We performed our discovery through mining operation in two stages. In the first stage, we isolate the distance function factor (we used the Euclidean distance) to find a reasonable feature set. In the second stage, we froze the features to discover a perceptual distance function that could better cluster similar data instances in the feature space. We call the discovered function dynamic partial distance function (DPF). When we empirically compare DPF to Minkowski-type distance functions in image retrieval, video shot-transition detection, and new-article near-duplicate detection, DPF performs significantly better.

Similarity is one of the central theoretical constructs in psychology [6, 7], probably related to human survival instincts. We believe that being able to quantify similarity accurately must also hold a central place in theories of information management and retrieval.

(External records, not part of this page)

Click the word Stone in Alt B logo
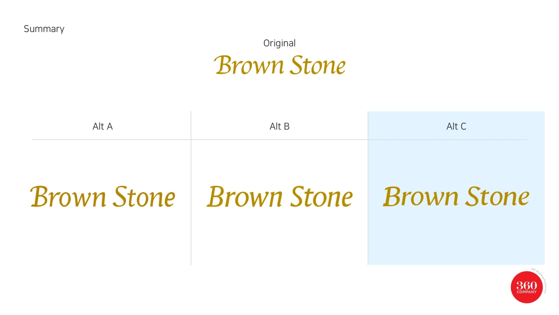Viewport: 559px width, 315px height. point(321,197)
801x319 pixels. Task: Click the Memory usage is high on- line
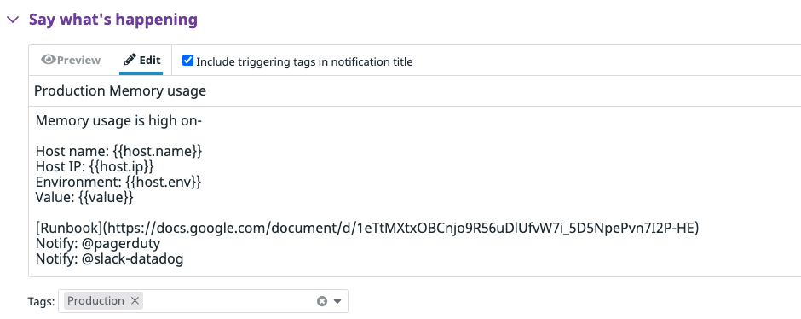[x=119, y=121]
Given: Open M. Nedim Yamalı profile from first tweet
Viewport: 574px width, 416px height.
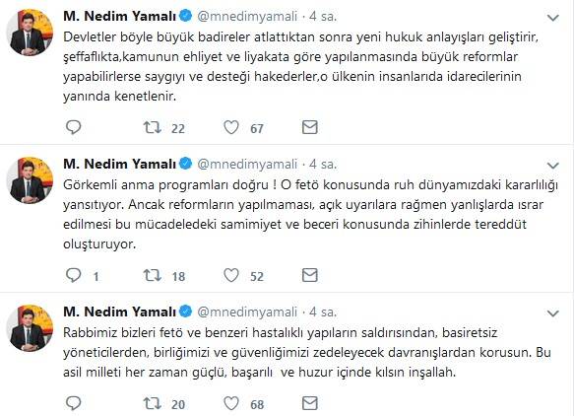Looking at the screenshot, I should click(119, 16).
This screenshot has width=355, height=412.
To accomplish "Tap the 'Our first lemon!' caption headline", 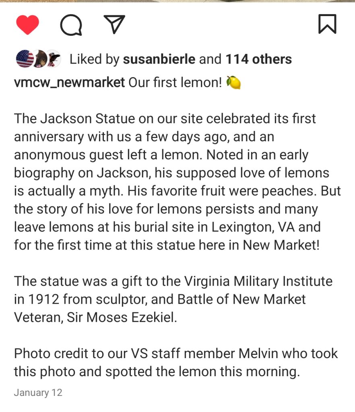I will tap(175, 82).
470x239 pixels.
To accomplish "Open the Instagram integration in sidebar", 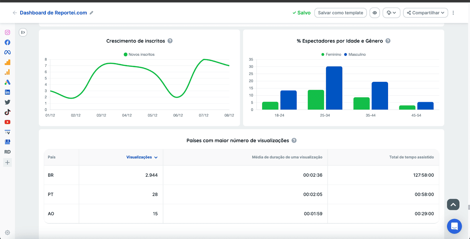I will 8,32.
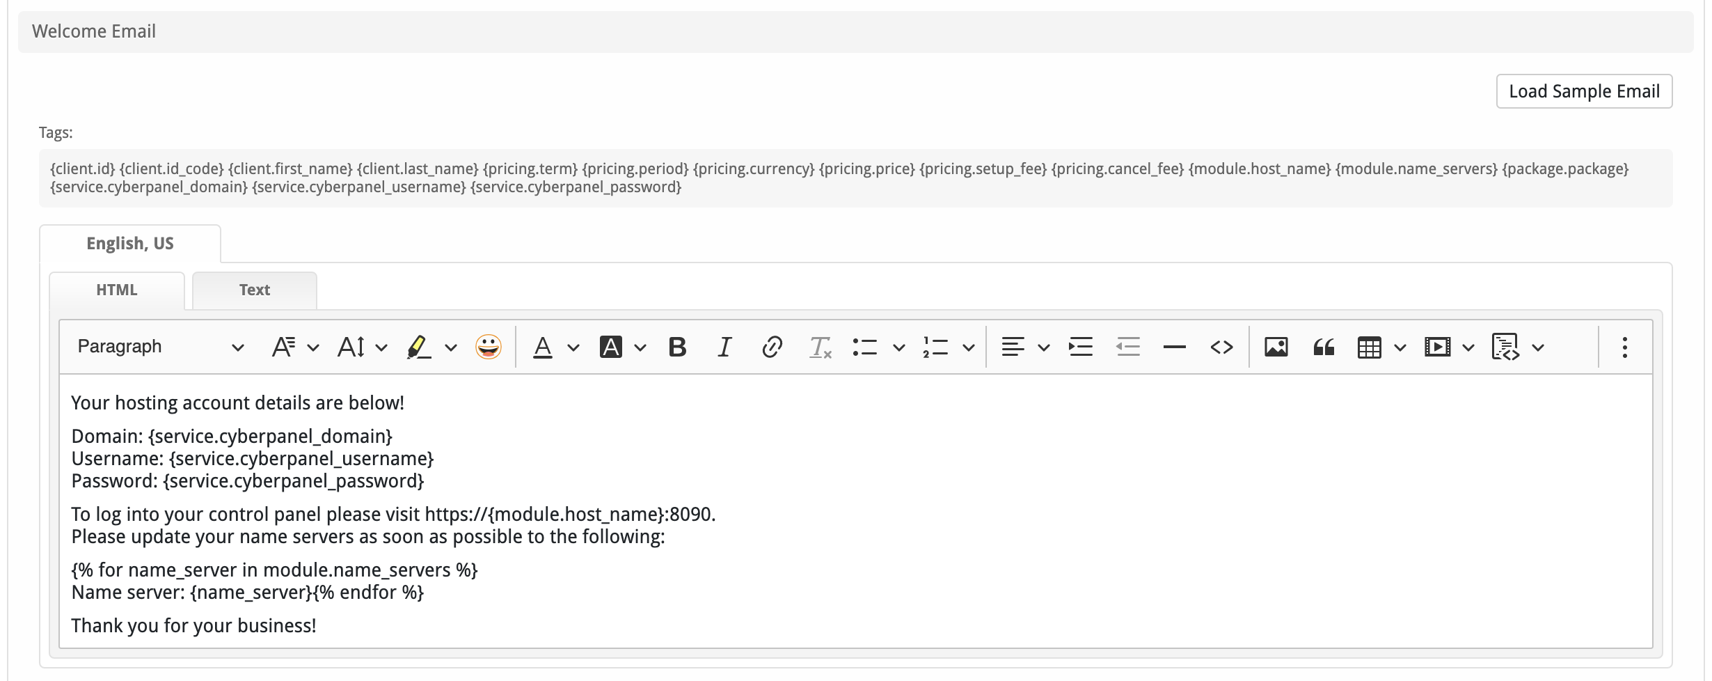Viewport: 1712px width, 681px height.
Task: Expand the font size dropdown
Action: (x=361, y=347)
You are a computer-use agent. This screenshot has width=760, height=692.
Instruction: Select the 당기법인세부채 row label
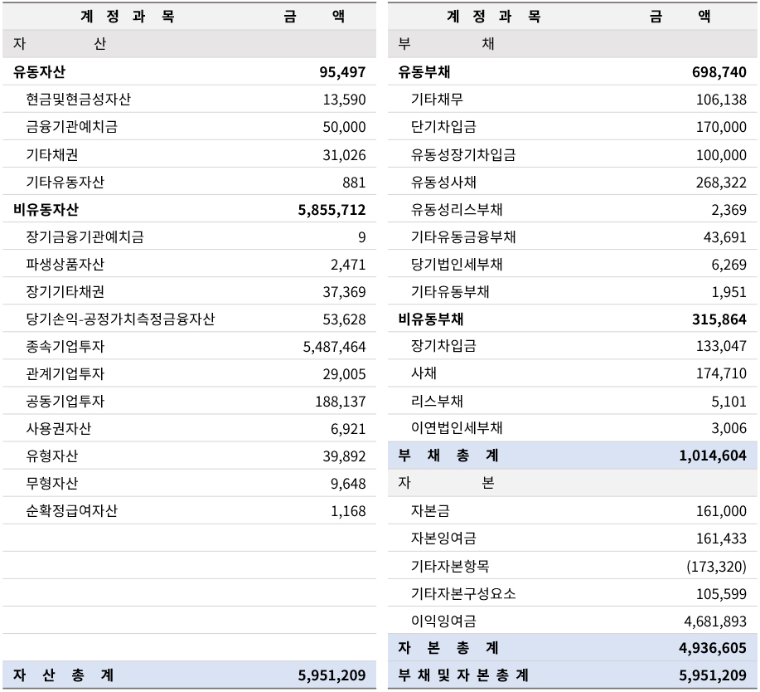pos(457,265)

Our excitement in discovering DPF does not arise merely from the practical effectiveness we found in three applications. More importantly, we find that DPF has roots in cognitive psychology. While we will discuss the links between DPF and some similarity theories in cognitive psychology in Sect. 4.5, let us use an example to explain both the dynamic and partial aspects. Suppose we are asked to name two places that are similar to England. Among several possibilities, Scotland and New England could be two reasonable answers. However, the respects England is similar to Scotland differ from those in which England is similar to New England. If we use the shared attributes of England and Scotland to compare England and New England, the latter pair might not be similar, and vice versa. Objects can be similar to the query object in different respects. A distance function using a fixed set of respects cannot capture objects that are similar in different sets of respects. A distance function for measuring a pair of objects is formulated only after the objects are compared, not before the comparison is made. The respects for the comparison are activated in this formulation process. The activated respects are more likely to be those that can support coherence between the compared objects.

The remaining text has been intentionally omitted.